Variable declaration (VBA dim): How and why
In VBA, declaring has two steps:
- Set a name for the VBA variable. For example, you might give your numbers variable, the “quarterlySales” variable name.
- Set a type for the VBA variable. We’ll go over types in more detail in the next section. For now, just think of type as telling Excel what sort of data you’re going to store in that variable.
For example, you might store a number, a date, or a string of text. You tell Excel what type of data is going to be stored in the variable before you start using it.
Let’s take a look at an example in VBA. We’re going to create a variable called “firstName” and tell Excel that it will contain a string of text. Here’s the syntax we’ll use:
Dim firstName As String
Let’s go over that one step at a time.
“Dim firstName As String.”
Dim is short for “Dimension,” and it’s what you use to declare a new variable. The dim statement tells Excel that the next thing we type is the variable name. In this case, that’s “firstName.”
After that, we have “As.” You always need “As” in your declaration statement—it tells Excel that you’re going to use the following VBA data type for that variable.

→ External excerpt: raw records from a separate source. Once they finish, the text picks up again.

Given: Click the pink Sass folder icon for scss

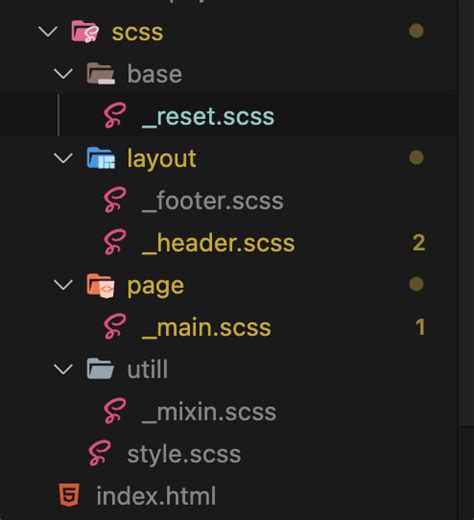Looking at the screenshot, I should 85,31.
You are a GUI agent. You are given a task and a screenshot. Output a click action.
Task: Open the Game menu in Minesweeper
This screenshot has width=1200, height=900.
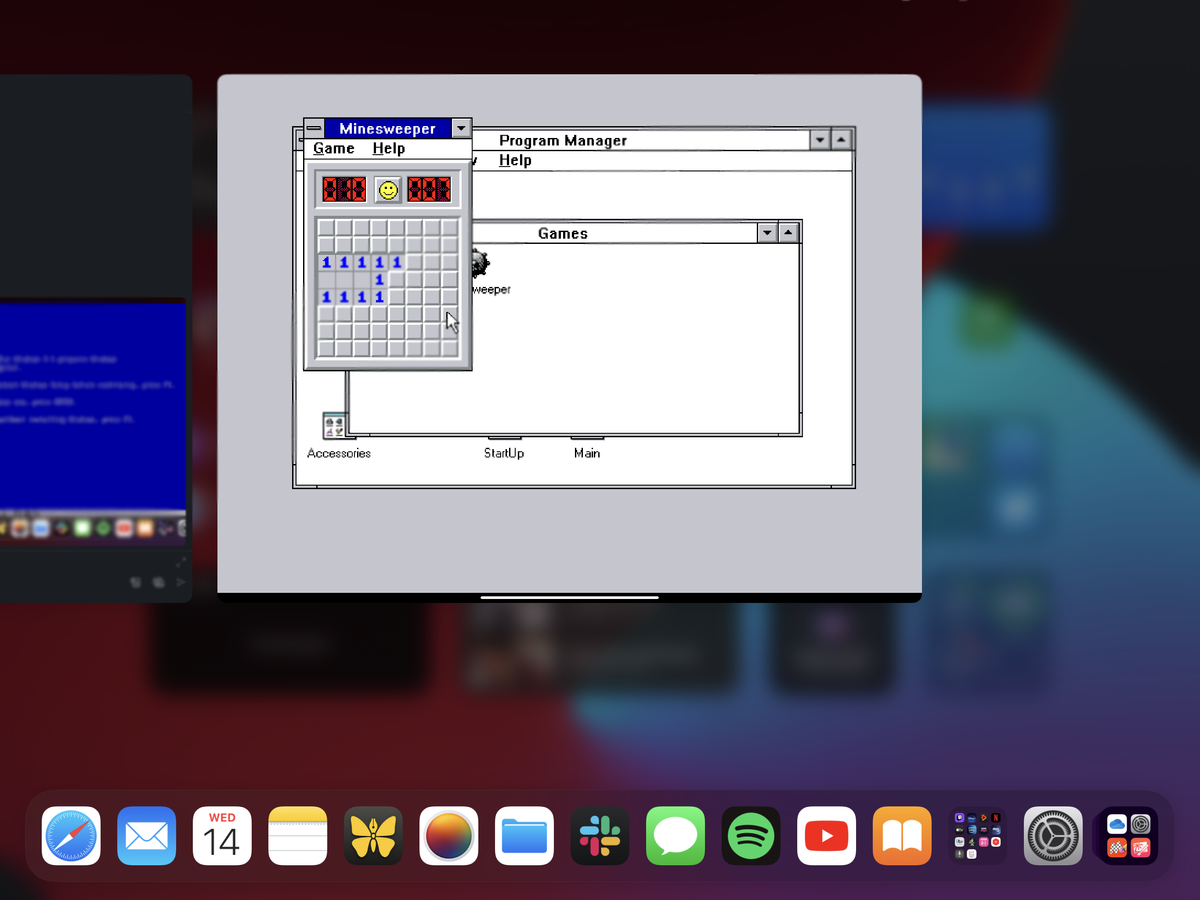click(333, 148)
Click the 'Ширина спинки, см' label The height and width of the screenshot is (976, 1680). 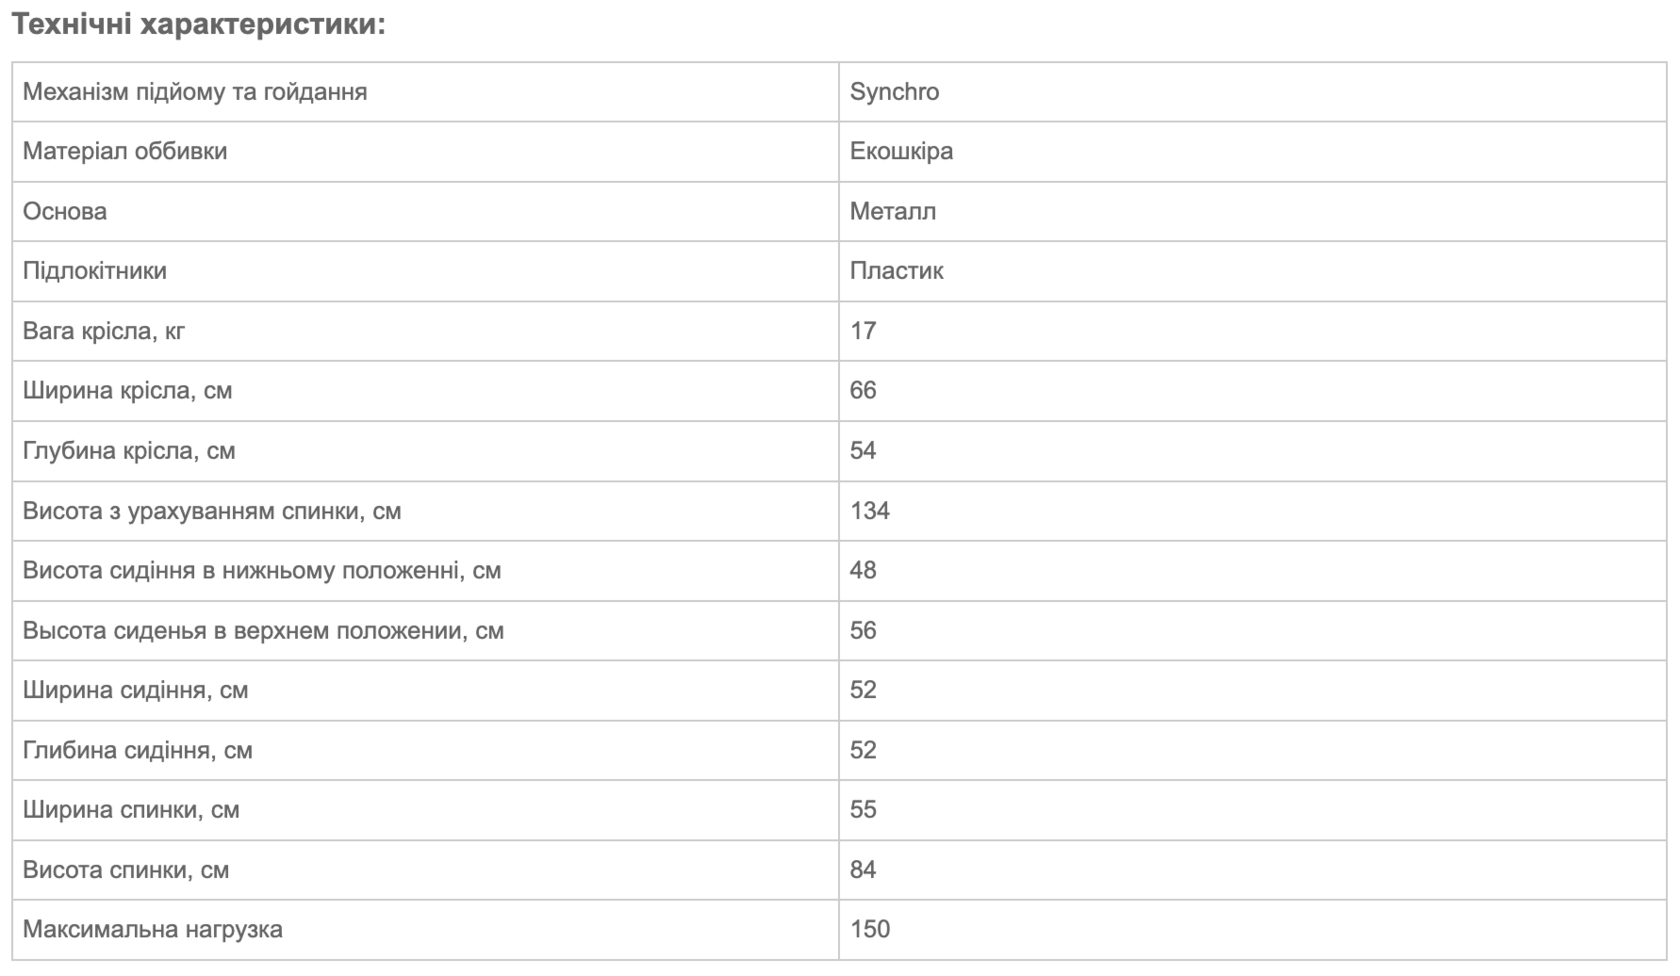tap(131, 810)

And then “String” is the actual VBA data type you want.
So in our case, we’re saying “I’m going to use a variable called firstName, and it’s going to contain Strings.”
So, why declare variables?
Alright, so now you know how to declare VBA variables and how it’s done.
But why? It seems like extra work just as a courtesy to Excel 😆
You need to declare variables because if you don’t, Excel will do it for you (invisibly). And Excel always declares any variable as the “Variant” variable type.
In most cases, that’s not a problem at all.
That also makes it very heavy on your computer because it takes up much more space than other VBA data types. It gets a bit technical now but I’ll try and keep it short ⚙️
For most, it’s sufficient to know that any VBA data type you declare will take up much less space than the default Variant variable type, thus reducing the workload on your computer tremendously.